**What is needed**
Transcribe word for word the section of the records below that opens with the line containing "Task: Click the blue" and closes with the line containing "Given: Click the Apply Filter button"; drop every picture.

**Data extract**
☆ ☆ ☆

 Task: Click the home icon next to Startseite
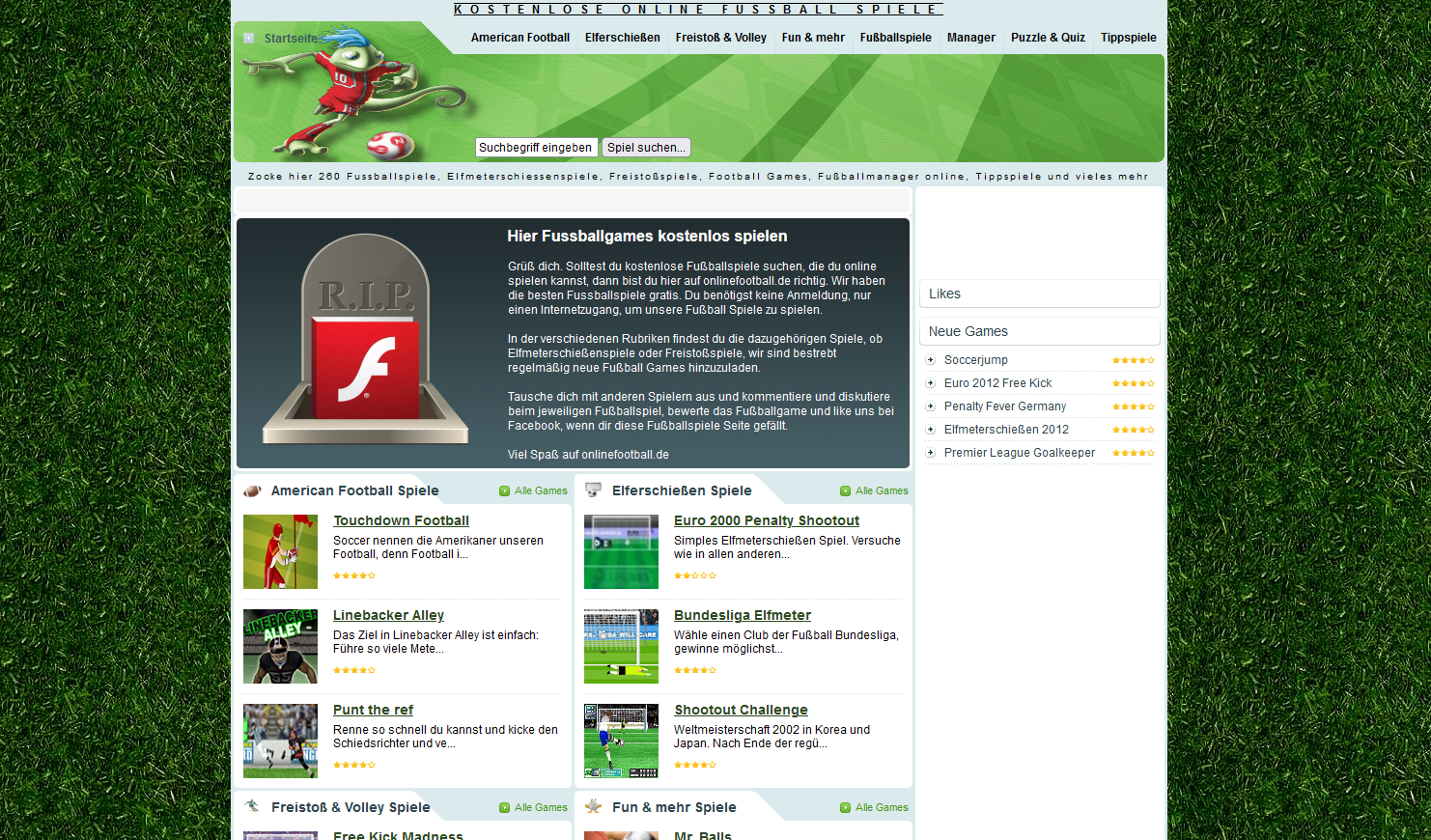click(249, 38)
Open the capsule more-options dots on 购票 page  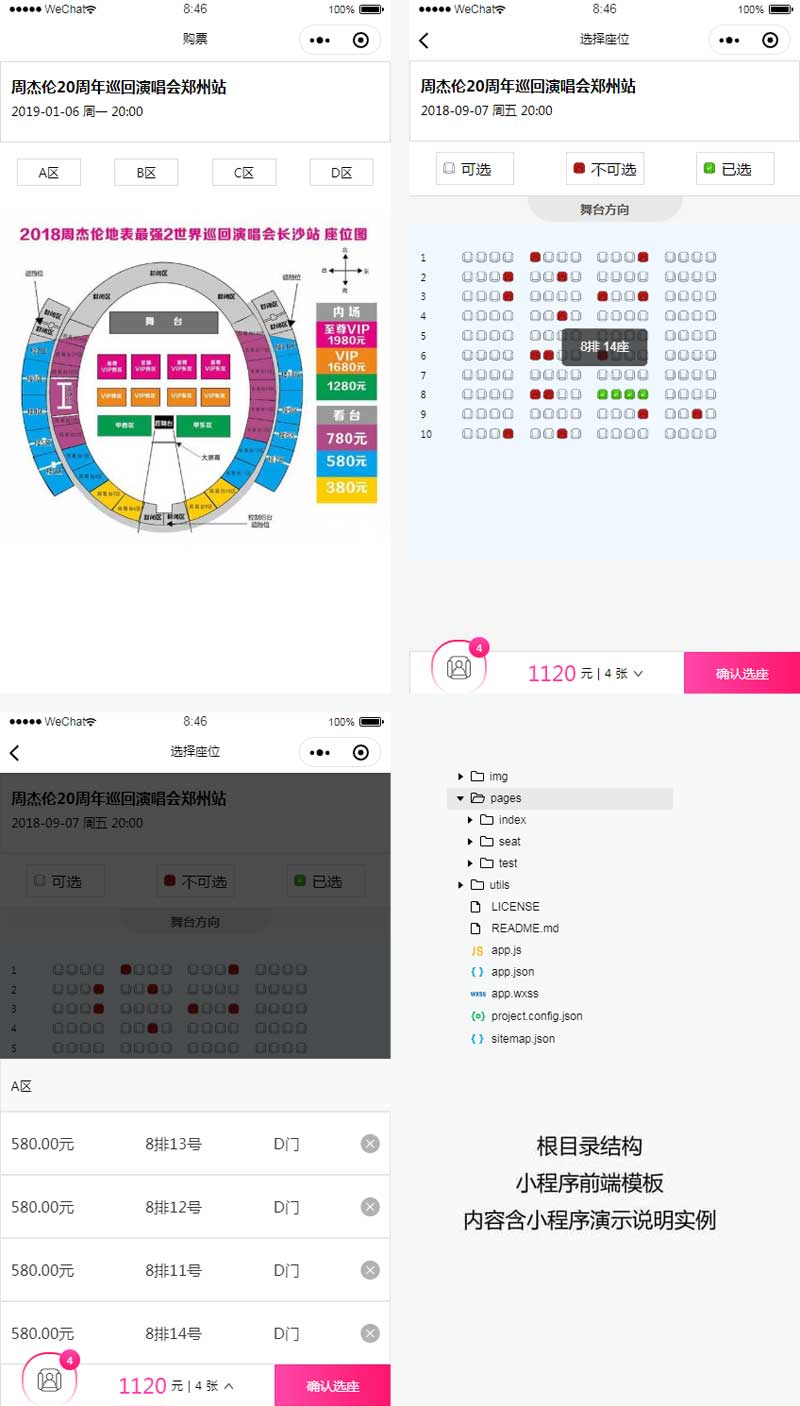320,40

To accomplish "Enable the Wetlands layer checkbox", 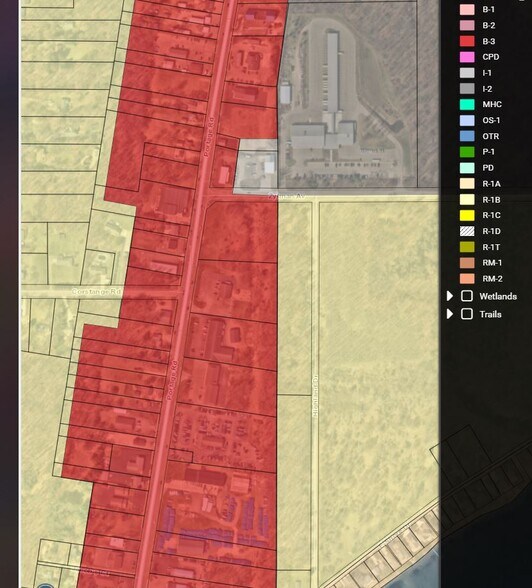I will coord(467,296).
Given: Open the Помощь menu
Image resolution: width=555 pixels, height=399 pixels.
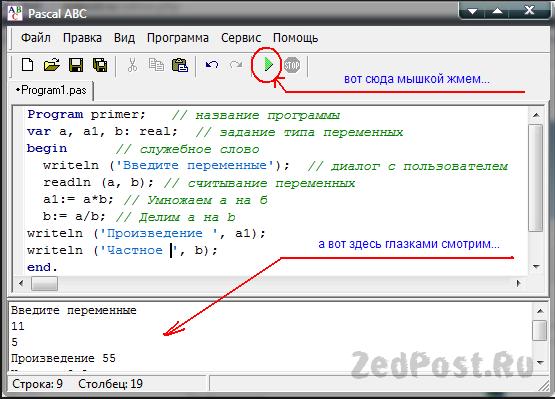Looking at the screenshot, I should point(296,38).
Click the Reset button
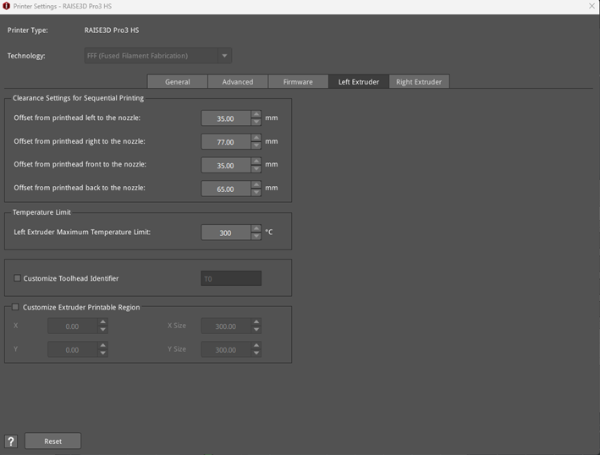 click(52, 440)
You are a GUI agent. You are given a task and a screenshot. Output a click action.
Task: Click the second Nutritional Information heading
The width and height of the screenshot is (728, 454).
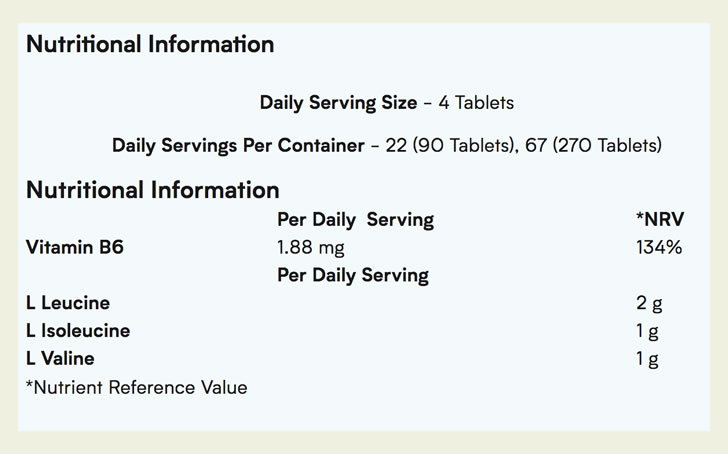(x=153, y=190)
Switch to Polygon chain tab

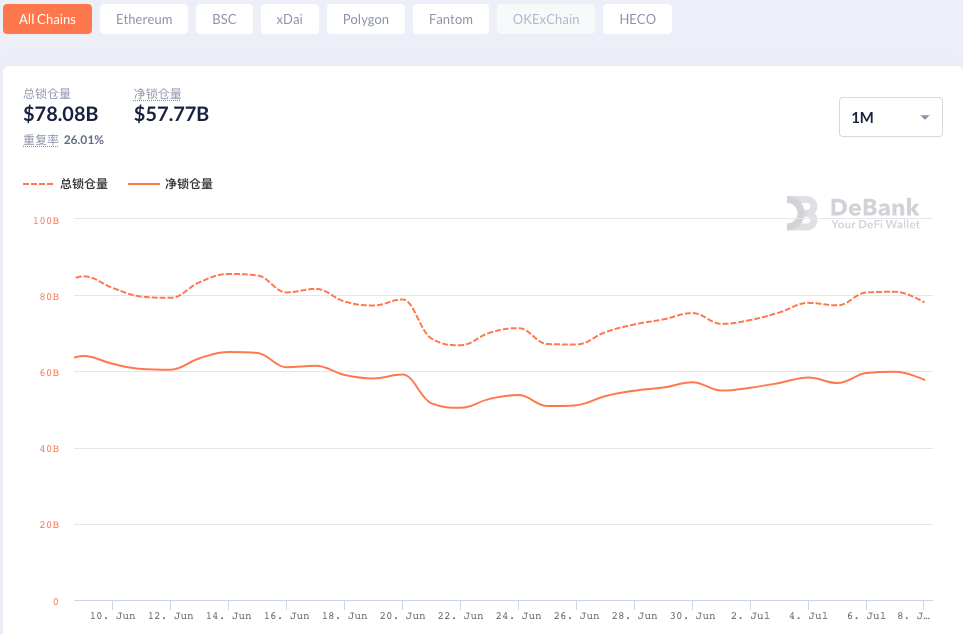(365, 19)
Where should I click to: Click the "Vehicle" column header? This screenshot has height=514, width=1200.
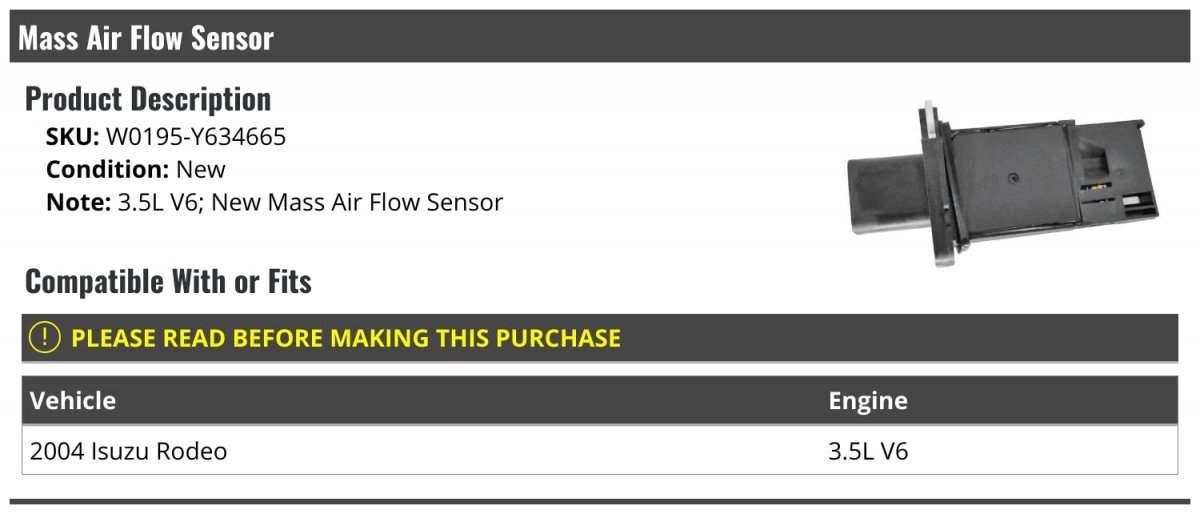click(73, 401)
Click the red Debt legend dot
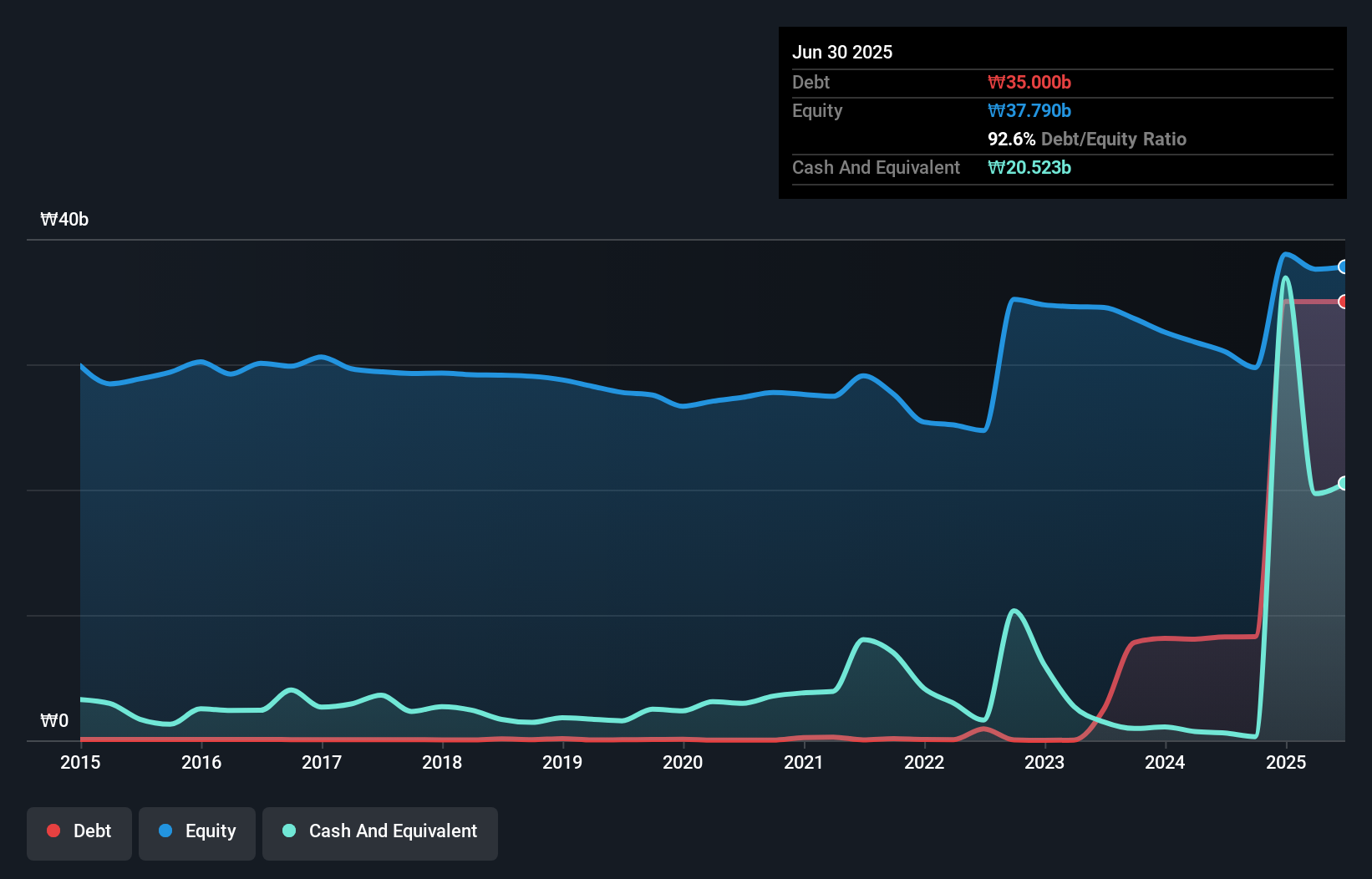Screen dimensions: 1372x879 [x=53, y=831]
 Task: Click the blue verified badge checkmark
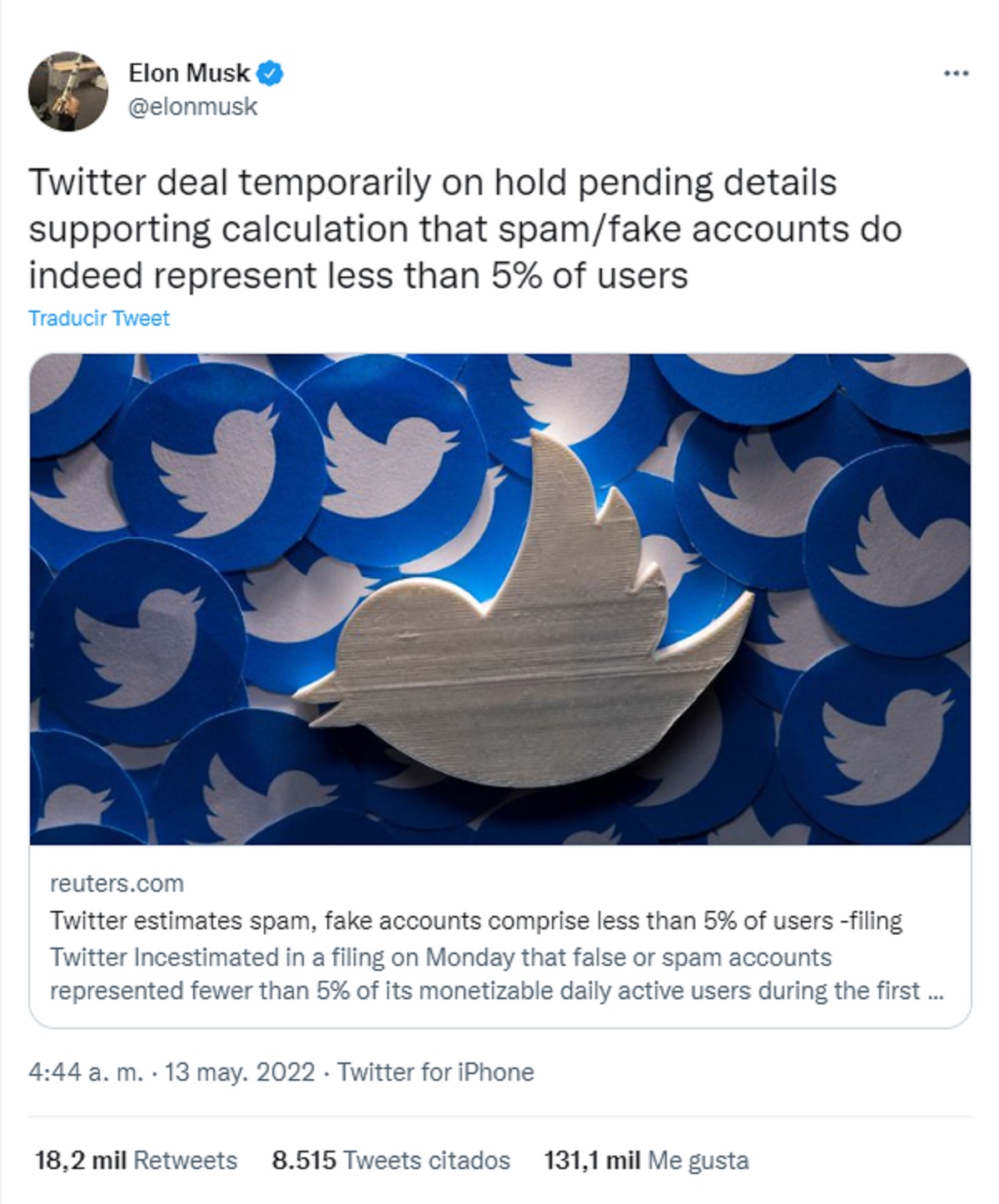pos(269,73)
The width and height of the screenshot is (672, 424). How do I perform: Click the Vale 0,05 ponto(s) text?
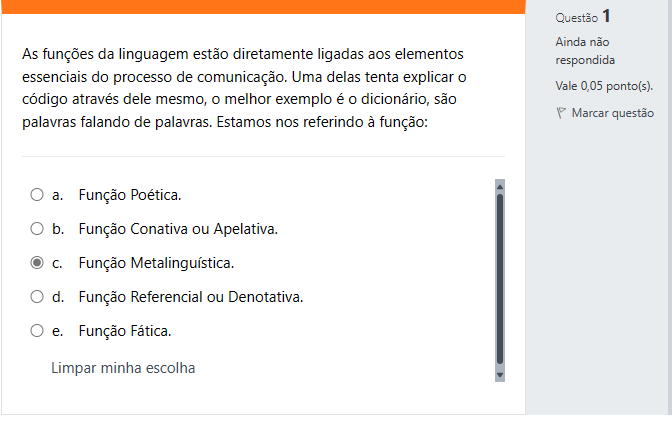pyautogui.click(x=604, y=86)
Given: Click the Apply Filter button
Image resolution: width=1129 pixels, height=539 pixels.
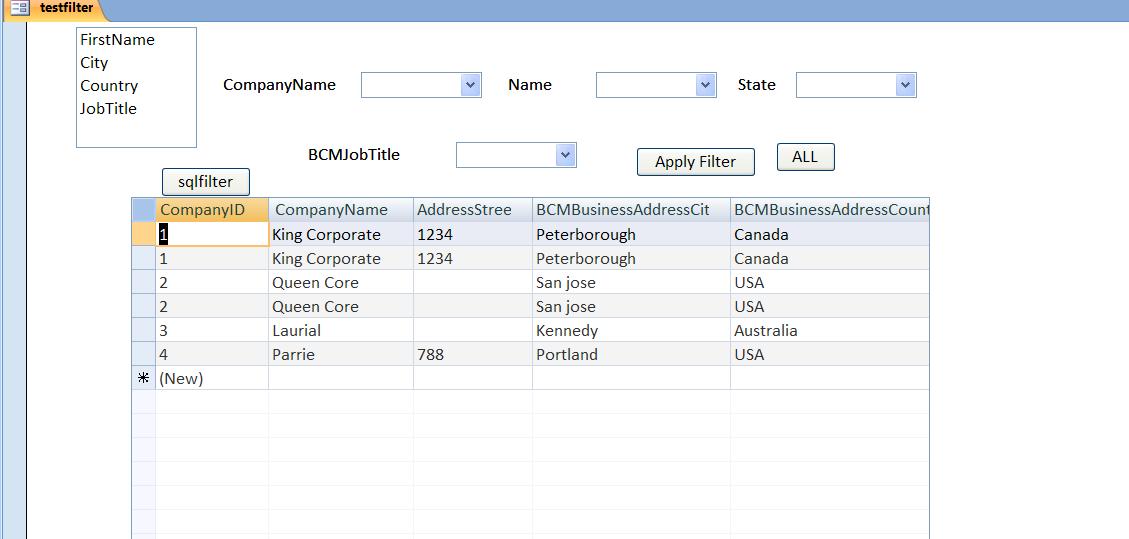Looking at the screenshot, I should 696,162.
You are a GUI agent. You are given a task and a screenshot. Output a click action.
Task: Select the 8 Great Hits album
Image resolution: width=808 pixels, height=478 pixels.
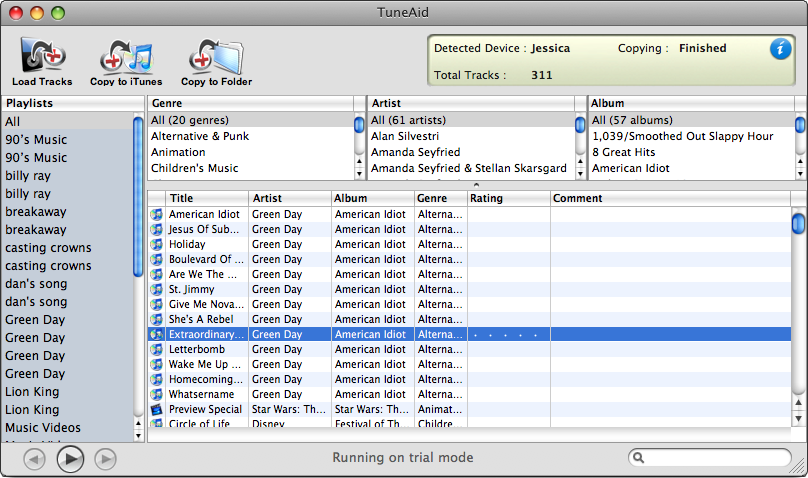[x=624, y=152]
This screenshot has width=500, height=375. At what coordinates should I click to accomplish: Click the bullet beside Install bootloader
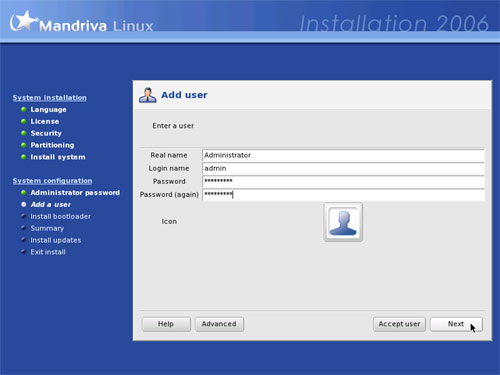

☆ ☆ ☆

**Task answer**
 Task: Click the blue verified badge checkmark
pos(269,73)
The width and height of the screenshot is (672, 424). How do I perform: Click the Vale 0,05 ponto(s) text?
pyautogui.click(x=604, y=86)
Given: Click the Apply Filter button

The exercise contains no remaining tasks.